Mas qual é a origem desse movimento de manifestação da vontade? Nesse aspecto, pode-se afirmar que a legitimidade também é dinâmica, [02] sendo esta a segunda característica da legitimidade. Esse movimento, muito embora seja praticado por um sujeito, tem origem em outro sujeito. Para que a manifestação seja legítima, será necessário, em primeiro lugar, que a lei reconheça a capacidade do sujeito (ativo ou passivo) para atuar. Assim é que o Direito positivo deve contemplar um determinado sujeito com a possibilidade de agir legitimamente.

Além de atender ao aspecto da legalidade, a manifestação do sujeito, para ser legítima, deve ser jurídica, isto é, deve traduzir um resultado consensual e ético.

O consenso é a situação de correspondência entre a manifestação do consentimento e a manifestação da obediência. (BONAVIDES, 2006, p. 121). Ele é o resultado de um procedimento de tomada de decisões, que se inicia com uma negociação, passa pela celebração de um acordo e se encerra com a aceitação das decisões do sujeito e o respeito a elas (em trânsito de se legitimar) por todos os membros de um grupo.

Um ato só será legítimo, nessa esteira, se os destinatários o acatarem, por se identificarem com os fins por ele colimados. O respeito à manifestação deve substituir o medo de descumpri-la, de molde a transformar, por si mesmos, a observância em prêmio e o descumprimento em sanção.

Assim é que, hipoteticamente, uma entidade não será verdadeiramente legítima para representar seus filiados, se estes não a virem como parte do procedimento e do conteúdo das decisões, ainda que a lei diga o contrário.

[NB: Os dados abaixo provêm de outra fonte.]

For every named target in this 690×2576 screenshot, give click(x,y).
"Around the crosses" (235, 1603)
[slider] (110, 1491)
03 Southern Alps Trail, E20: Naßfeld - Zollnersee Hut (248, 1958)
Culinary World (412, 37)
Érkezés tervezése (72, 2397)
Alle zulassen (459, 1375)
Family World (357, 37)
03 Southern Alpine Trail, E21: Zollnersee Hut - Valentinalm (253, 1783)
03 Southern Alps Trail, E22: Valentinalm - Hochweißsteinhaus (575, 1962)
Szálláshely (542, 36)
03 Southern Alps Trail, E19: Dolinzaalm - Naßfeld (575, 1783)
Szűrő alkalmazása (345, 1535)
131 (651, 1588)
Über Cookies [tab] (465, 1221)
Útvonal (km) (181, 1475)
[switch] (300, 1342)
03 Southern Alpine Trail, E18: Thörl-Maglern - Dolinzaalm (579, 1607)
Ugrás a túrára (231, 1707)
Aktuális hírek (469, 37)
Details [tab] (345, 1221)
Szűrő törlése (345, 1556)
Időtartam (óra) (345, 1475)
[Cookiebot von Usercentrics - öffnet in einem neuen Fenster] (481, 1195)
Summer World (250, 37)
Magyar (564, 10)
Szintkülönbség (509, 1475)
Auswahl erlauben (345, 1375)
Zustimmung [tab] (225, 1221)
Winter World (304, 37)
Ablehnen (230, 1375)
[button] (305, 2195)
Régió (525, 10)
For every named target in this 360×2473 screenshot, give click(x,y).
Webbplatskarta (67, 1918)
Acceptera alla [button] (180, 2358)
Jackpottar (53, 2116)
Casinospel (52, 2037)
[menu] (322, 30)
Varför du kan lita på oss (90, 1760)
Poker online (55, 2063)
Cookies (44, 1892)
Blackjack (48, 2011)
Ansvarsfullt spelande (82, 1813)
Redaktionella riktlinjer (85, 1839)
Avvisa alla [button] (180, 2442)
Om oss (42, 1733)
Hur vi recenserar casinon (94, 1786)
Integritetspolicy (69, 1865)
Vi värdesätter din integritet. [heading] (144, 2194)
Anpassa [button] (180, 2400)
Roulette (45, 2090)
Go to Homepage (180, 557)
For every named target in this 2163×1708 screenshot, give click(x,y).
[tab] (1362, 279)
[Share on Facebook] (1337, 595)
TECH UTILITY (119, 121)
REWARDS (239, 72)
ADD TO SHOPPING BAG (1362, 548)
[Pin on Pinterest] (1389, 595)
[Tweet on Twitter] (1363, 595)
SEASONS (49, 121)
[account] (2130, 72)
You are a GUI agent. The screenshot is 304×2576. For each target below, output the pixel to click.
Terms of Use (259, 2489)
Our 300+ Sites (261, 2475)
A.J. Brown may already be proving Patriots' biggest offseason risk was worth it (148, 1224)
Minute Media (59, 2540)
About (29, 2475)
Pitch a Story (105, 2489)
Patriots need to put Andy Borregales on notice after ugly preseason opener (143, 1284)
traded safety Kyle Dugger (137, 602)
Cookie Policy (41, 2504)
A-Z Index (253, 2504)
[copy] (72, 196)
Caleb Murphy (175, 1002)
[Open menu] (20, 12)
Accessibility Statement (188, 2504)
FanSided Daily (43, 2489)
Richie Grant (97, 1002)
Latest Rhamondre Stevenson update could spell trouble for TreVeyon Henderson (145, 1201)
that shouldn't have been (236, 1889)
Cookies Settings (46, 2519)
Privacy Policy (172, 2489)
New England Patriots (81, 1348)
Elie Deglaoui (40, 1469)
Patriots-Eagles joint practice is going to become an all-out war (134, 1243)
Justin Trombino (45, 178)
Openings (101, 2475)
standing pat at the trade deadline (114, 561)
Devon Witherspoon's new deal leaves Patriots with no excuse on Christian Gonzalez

Há, na História do Brasil, um exemplo real. Durante a ditadura militar, os sindicatos estavam legalizados, mas a serviço da ideologia do regime. Não obstante, os operários organizaram greves e se reuniram para negociar, sem se fazerem representar pela respectiva entidade sindical, como aconteceu no ABC paulista, na década de setenta. É que, muito embora o sindicato da categoria fosse detentor da legitimidade, pela via legal, não a possuía na versão jurídica, porque não havia consenso em torno de suas decisões.

O aspecto jurídico da legitimidade, além do consenso, diz respeito à ética. Sobre essa questão, pede-se vênia para introduzir alguns conceitos necessários à sua exata compreensão.

Como é cediço, termo é um vocábulo ou locução que denomina conceito, prévia e rigorosamente definido. Assim é que os termos podem ser classificados segundo o sentido que emprestam ao seu objeto, sendo eles unívocos, equívocos e análogos. (TELLES JÚNIOR, 2006).

Unívocos são os termos de um só sentido. Equívocos, os que traduzem sentidos que não se relacionam uns com os outros. Análogos, por sua vez, são os termos que possuem sentidos diversos, mas conexos. Na Língua Portuguesa, v. g., unívoco seria o termo finissecular, que significa fim-de-século. Já o vocábulo manga seria equívoco, posto que pode se referir tanto à fruta quanto à peça do vestuário. Por fim, a palavra história serve de modelo para os termos análogos, porque transpõe a narrativa de fatos, ora reais, ora imaginários.

Legitimidade é um vocábulo análogo. Além do entendimento que lhe empresta a ciência jurídica, há, ainda, outros tantos, mas que não a fazem perder sua essência. Na busca desta, é importante salientar que, morfologicamente, a adjetivação de legitimidade - que é um substantivo feminino – seria legítima(o). Etimologicamente, legítimo é o que se intitula perfeito, autêntico, verdadeiro. (BUENO, 1998, 2870). Ora, para que algo assim o seja, necessária será sua adequação às leis da Física, quanto aos objetos, e às da Ética, em relação aos costumes (aos atos).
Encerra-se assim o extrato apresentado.